Herat, Afghanistan. An Afghan worker collects a silkworm cocoon from dried mulberry leaves in Zandajan district of Herat province, in west Afghanistan bordering Iran. Once a stop along the Silk Road, western Afghanistan has a long tradition of producing silk used to weave carpets, a process that dates back thousands of years.
Remains of a 4th century fortress in the Wakhan corridor of northeastern Afghanistan. Linking Central Asia to China’s Xinjiang Province, the Wakhan Corridor in northeast Afghanistan is bounded by Tajikistan to the north, China to the east and Pakistan and Kashmir to the south. This highly mountainous corridor has a rich cultural history, marked by the religious fingerprints of Zoroastrianism, Islam, Hinduism and Buddhism. Ruins of the legendary Silk Road sprinkle through the Wakhan, as do stories of renowned travellers said to have passed through the rugged terrain, from Marco Polo to Alexander the Great, though the latter more likely ended his exploration of the region in Balkh, Afghanistan.
Location of the Wakkan Corridor
Approaching the Pamirs from Kyrgyzstan. The small mountain republic of Kyrgyzstan is often dubbed “the Switzerland of Central Asia” for its alphine valleys, flower-filled meadows and snow-capped peaks. The classic Silk Road from Kashgar to Krygyzstan crosses the Torugart Pass, which is mmore beautiful but also more logistically complex than the other high road from China.
Kyrgyzstan, Central Asia. A father teaches his son to ride a horse in a pasture of the Suu-Samyr Plateau in Kyrgyzstan, 2,500 meters above sea level, located along the ancient Silk Road from Bishkek (the capital) to Osh in the Fergana Valley south of the country. The horses of Fergana were highly prized by Han Chinese emperors in the 2nd century BC who were convinced that these noble beasts were the legendary Heavenly Horse (Tien Ma) descended from dragons and linked with immortality. After a series of Han military campaigns to Central Asia marked by heavy losses and brutal travel conditions, contingents of Chinese soldiers were dispatched to Krygyzstan to secure Fergana horses. Over the coming centuries, demand for these magnificent horses became one of the major economic drivers of the Silk Road networks linking East and West.

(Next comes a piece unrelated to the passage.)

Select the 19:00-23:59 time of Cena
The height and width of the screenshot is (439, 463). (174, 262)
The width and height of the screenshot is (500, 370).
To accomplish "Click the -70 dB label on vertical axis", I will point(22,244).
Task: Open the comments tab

The stately and powerful “Heavenly horse” from Kyrgyzstan.
A view of Osh, the second-largest city in Kyrgyzstan, seen from nearby Sulayman Mountain, Osh was once a major marketplace along the Silk Road, and was considered the midpoint on the route.

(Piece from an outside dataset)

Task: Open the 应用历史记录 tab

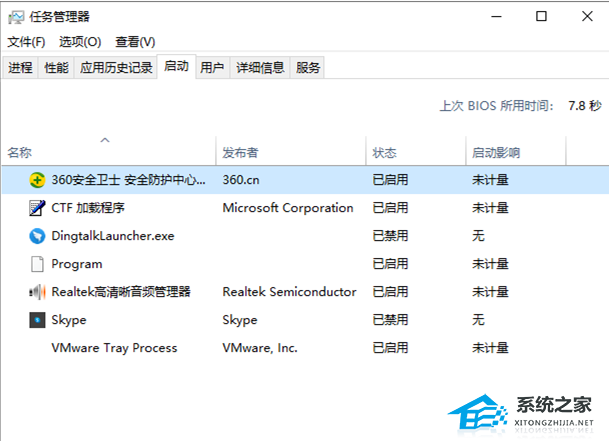Action: (116, 68)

Bukhara, Uzbekistan, Central Asia. An ancient tree stands near a museum in the historic center of the Silk Road town of Bukhara, Uzbekistan. It lies west of Samarkand and was previously a focal point of learning eminent all through the Islamic world.
Turkmenistan, Central Asia. Merv, Turkmenistan, was once a great oasis city that thrived along the Silk Road. The Greater Kyz Kala or “Maiden’s Castle”, photographed here in 2011, is one of several large ruined fortress-like buildings that are all that remain of Merv today. Construction of the fortress began in the 7th century and was completed only in the 12th century. Although it was named as a fortress, it probably served as the semi-fortified home of an important official, perhaps even the governor of Merv.

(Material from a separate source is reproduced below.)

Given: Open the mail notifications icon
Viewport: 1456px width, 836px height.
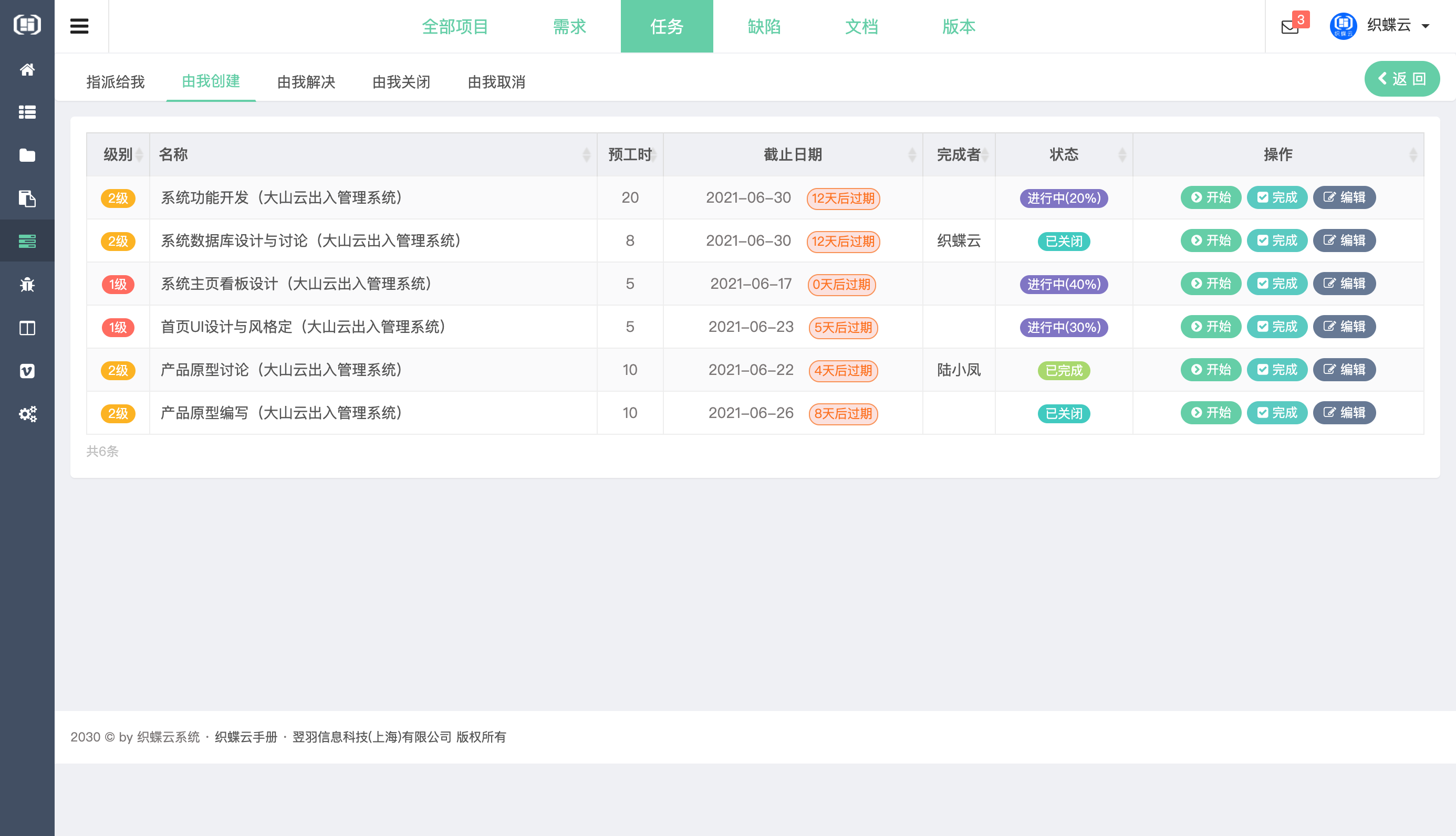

Iran. In modern Iran, the golden dome of the mausoleum of Imam Reza stands in Mashhad, 500 miles (800 kilometers) east of Tehran in the northeast region of Iran. Mashhad was the most prominent city along the Silk Road corridor out of Afghanistan and Turkmenistan.
Iran. Homes in the village of Kandovan, Iran. Kandovan is a village where homes are dug out of the rock formations in the foothills of Sahand Mountain. Residents claim that the village dates back to the time of the Mongol hordes, when their ancestors made their homes here, seeking safety.
Iran. A southern branch of the Silk Road took travelers through Yazd, Iran, home to a large community of Zoroastrians. The Towers of Silence were used by early Zoroastrians as a site for a sky burial tradition.
Iran. A man looks through a window at the deserted mountains as he prays at the Zoroastrian temple in Chakchak, Iran, the site of an annual pilgrimage.
Iran. The old citadel of Arg-e Bam in Kerman province, Bam, Iran. This Silk Road citadel stood at an oasis and a crossroads, serving as a place of rest, a market, and a point of defense
Iran. An ancient bazaar in Tabriz. Tabriz was on the Silk Road. This bazaar is one of the oldest in the Middle East and the largest covered bazaar in the world.
Ribat, Iran. Located in Razavi Khorasan Province, Iran, between Merv (in Turkmenistan) and Nishapur (in Iran), the Ribat-i Sharaf was both commercial outpost and a caravanserais (rest place) for travellers, one of the largest and most important in Iran.
Ribat, Iran. Built in the 12th century by the last Seljuk ruler, Sanjar, the Ribat-i Sharaf is an impressive display of the art of brick construction and decoration, much of which would have been covered by stucco and paint in its heydays.
Iraq. A man visits the Taq Kasra, or the Archway of Ctesiphon in Iraq. A Persian ruin on the Tigris River near Salman Pak, about 30 km south of Baghdad, Ctesiphon was once an ancient city on the Tigris and a hub on the Silk Road, connecting to many other routes throughout the region. Today, the arch is one of the few remaining structures left after the rapid fall of Ctesiphon about 1,300 years ago.
Iraq. A view of the mausoleum of prophet Daniel, who is supposedly buried here, in Kirkuk, Iraq. Located between Mosul and Bagdad, Kirkuk has been a prosperous city on the ancient Silk Road and one of the biggest oil-producing centers of the region.
Syria. Part of the ancient Syrian city of Palmyra, after government troops recaptured the UNESCO world heritage site from ISIS jihadists on March 27, 2016. Palmyra was an ancient caravan city, its wealth and fortunes strongly linked to the steady flow of Silk Road travelers coming and going.
Syria. Daily life around the outer walls of the citadel in the center of the old city of Aleppo, Syria, on January 06, 2011. The Citadel of Aleppo is a large medieval fortified palace which is considered to be one of the oldest and largest castles in the world. Usage of the citadel hill dates back at least to the middle of the 3rd millennium B.C. Aleppo is also one of the oldest continuously inhabited cities in the world; it has been inhabited since perhaps as early as the 6th millennium B.C. The city was a strategic trading point midway between the Mediterranean Sea and Mesopotamia. The city’s significance in history has been its location at the end of the Silk Road, which passed through central Asia and Mesopotamia.
Aleppo, Syria.
Lebanon. Ancient columns stand at the Al-Mina archaeological site, South Governorate, Tyre, Lebanon. Tyre, on the Mediterranean Sea, served as one of several ports at the western end of the Silk Road. Traders, having reached this point, might unload their goods onto a waiting ship, or board the vessel themselves to continue westward—or, turn around and head back toward Xi’an once again, more than 4,000 miles away, as the crow flies.